**WHAT THE EXERCISE ASKS**
Every entry below should be repeated exactly; the pictures should not.

Source records:
◇ ◇ ◇
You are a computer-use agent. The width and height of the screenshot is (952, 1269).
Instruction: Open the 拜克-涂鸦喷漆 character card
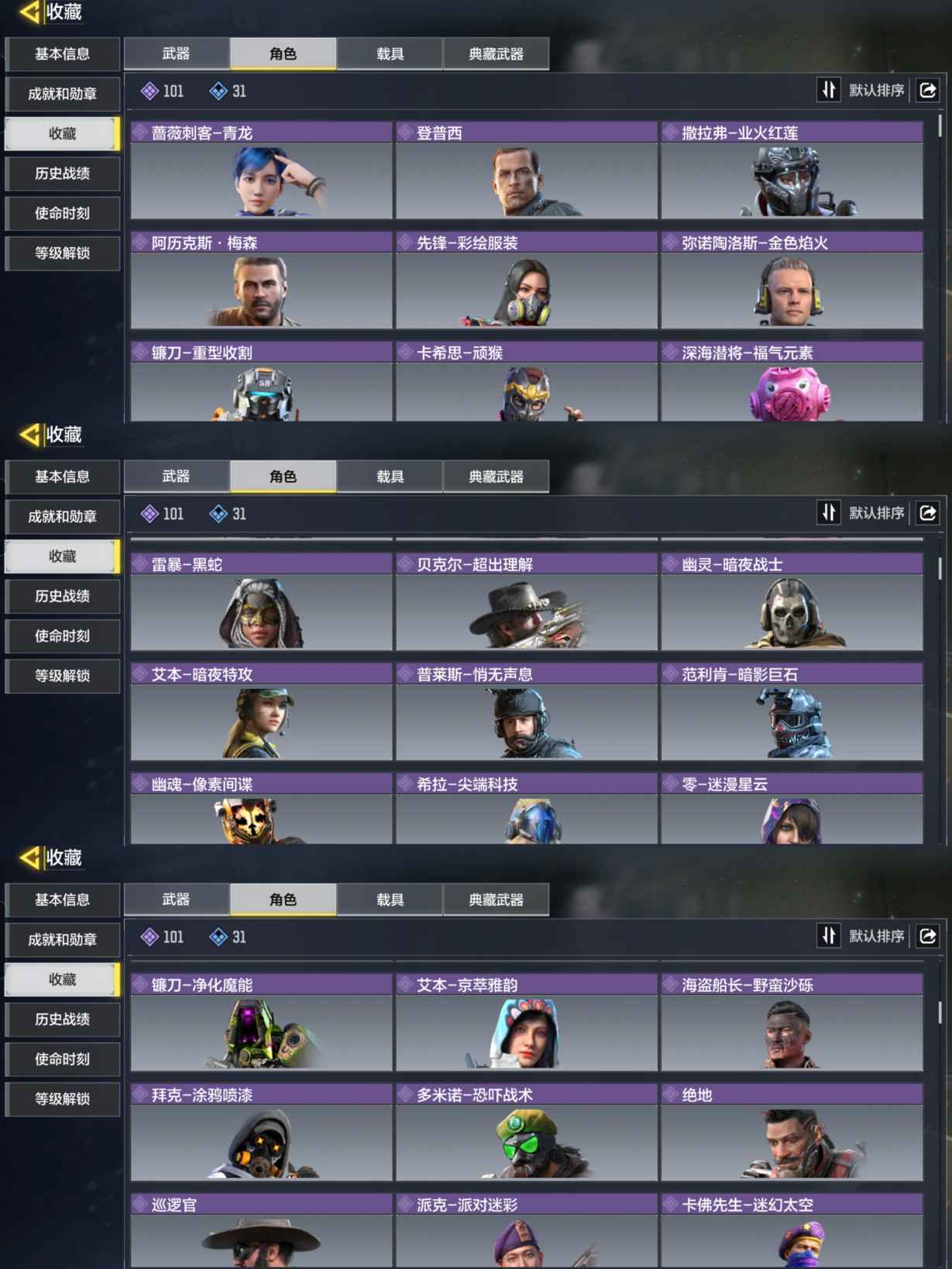[x=262, y=1132]
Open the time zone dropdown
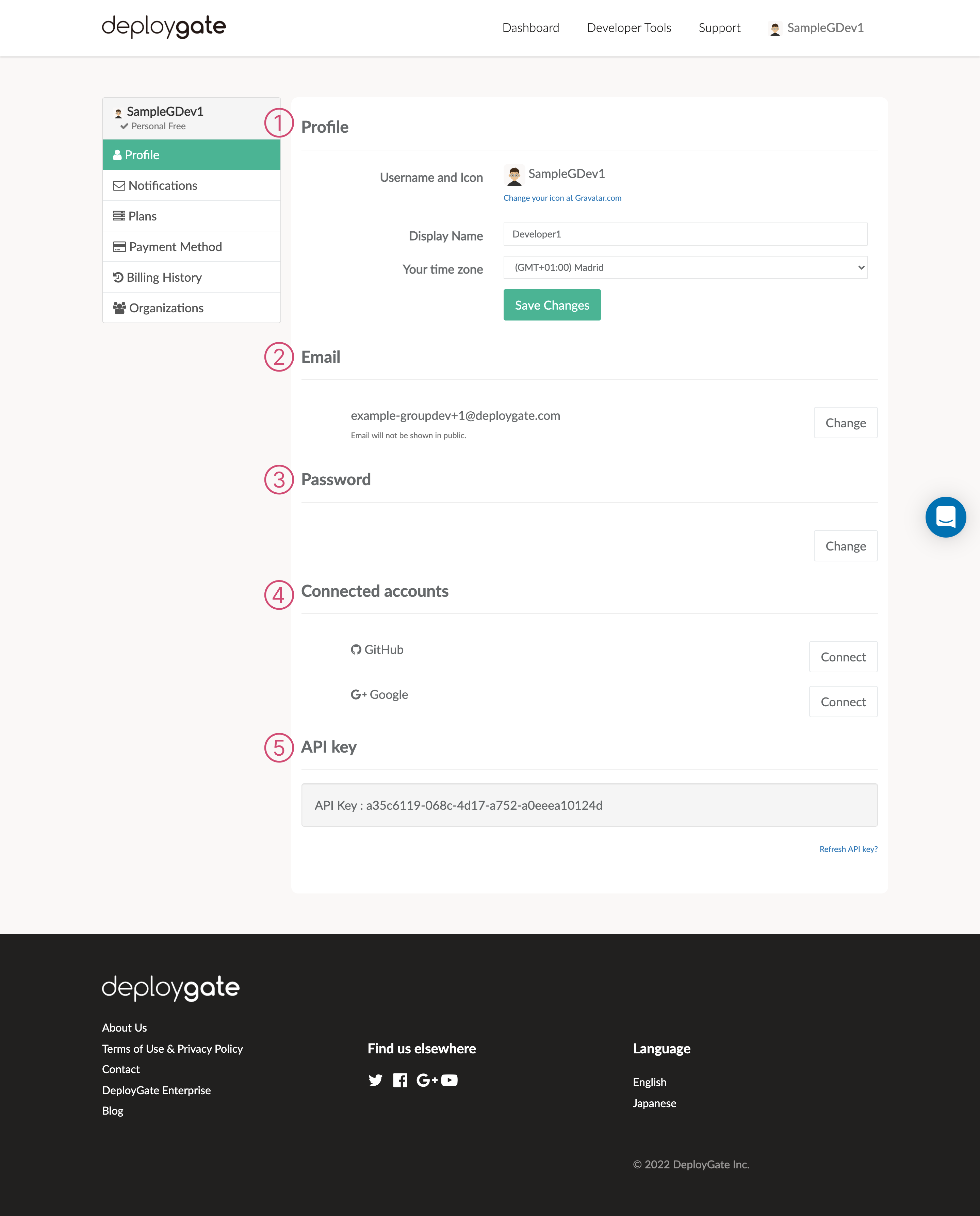980x1216 pixels. 685,267
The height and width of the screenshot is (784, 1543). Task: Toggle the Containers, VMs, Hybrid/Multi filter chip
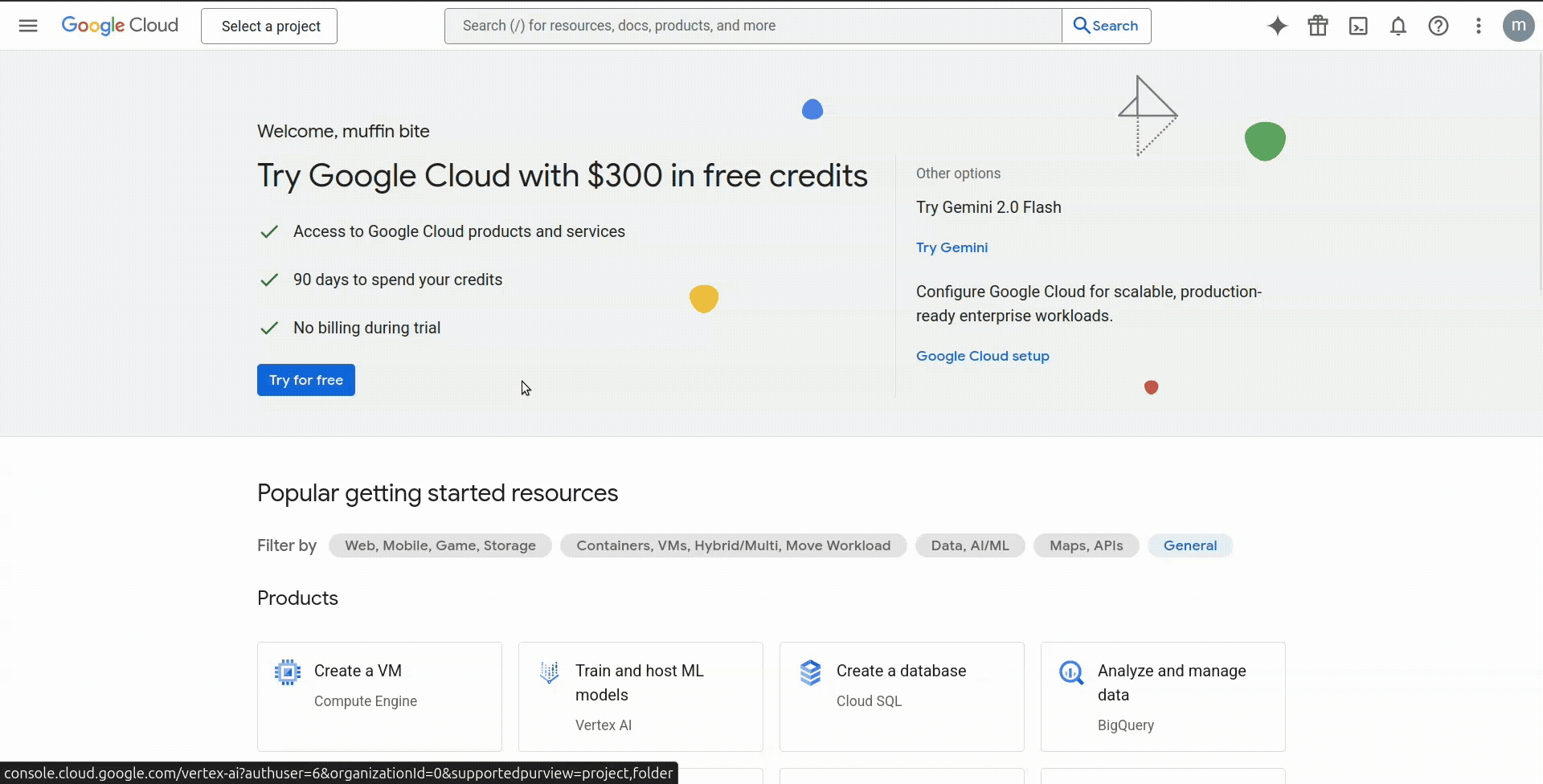733,545
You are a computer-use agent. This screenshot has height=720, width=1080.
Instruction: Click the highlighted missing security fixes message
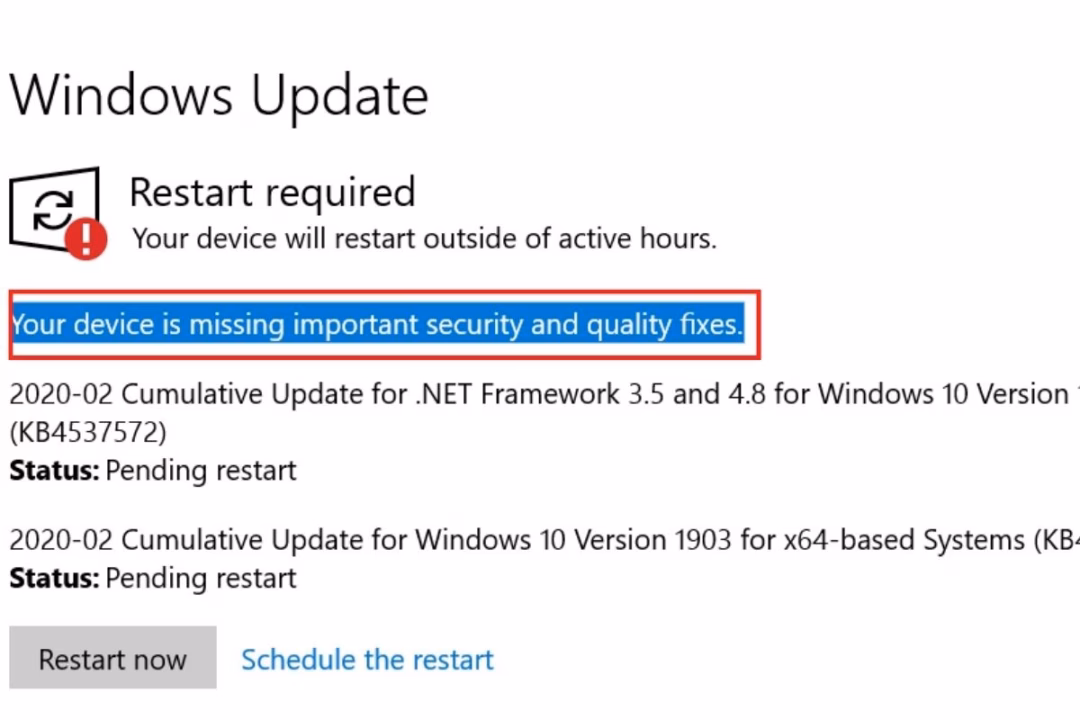click(x=377, y=324)
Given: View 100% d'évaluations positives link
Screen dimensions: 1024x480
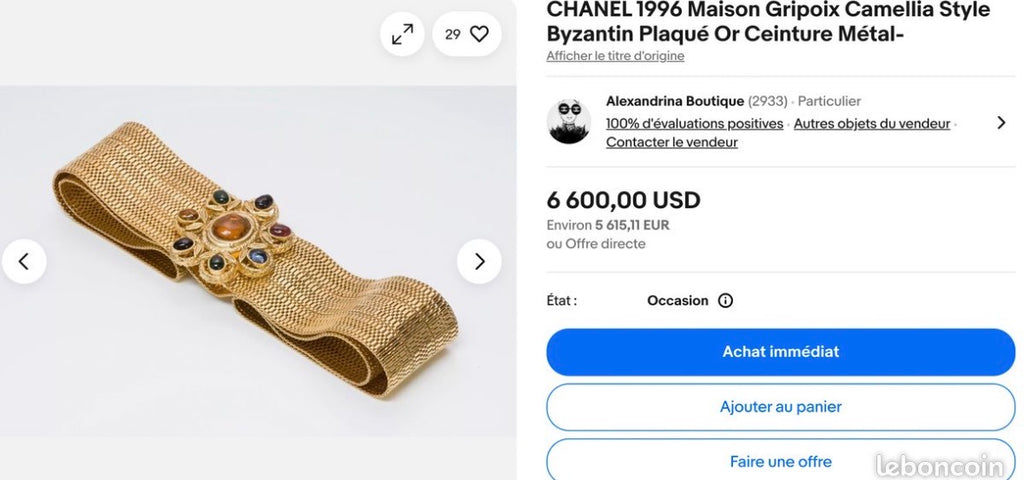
◇ ◇ ◇
**EXERCISE SOLUTION**
You are a computer-use agent. The width and height of the screenshot is (952, 1269).
Instruction: Open the 拜克-涂鸦喷漆 character card
[x=262, y=1132]
Open the time zone dropdown
980x1216 pixels. 685,267
The height and width of the screenshot is (784, 1543). Task: Toggle the Containers, VMs, Hybrid/Multi filter chip
733,545
You are a computer-use agent. This screenshot has height=720, width=1080.
Instruction: Click the highlighted missing security fixes message
click(x=377, y=324)
Given: View 100% d'évaluations positives link
Screen dimensions: 1024x480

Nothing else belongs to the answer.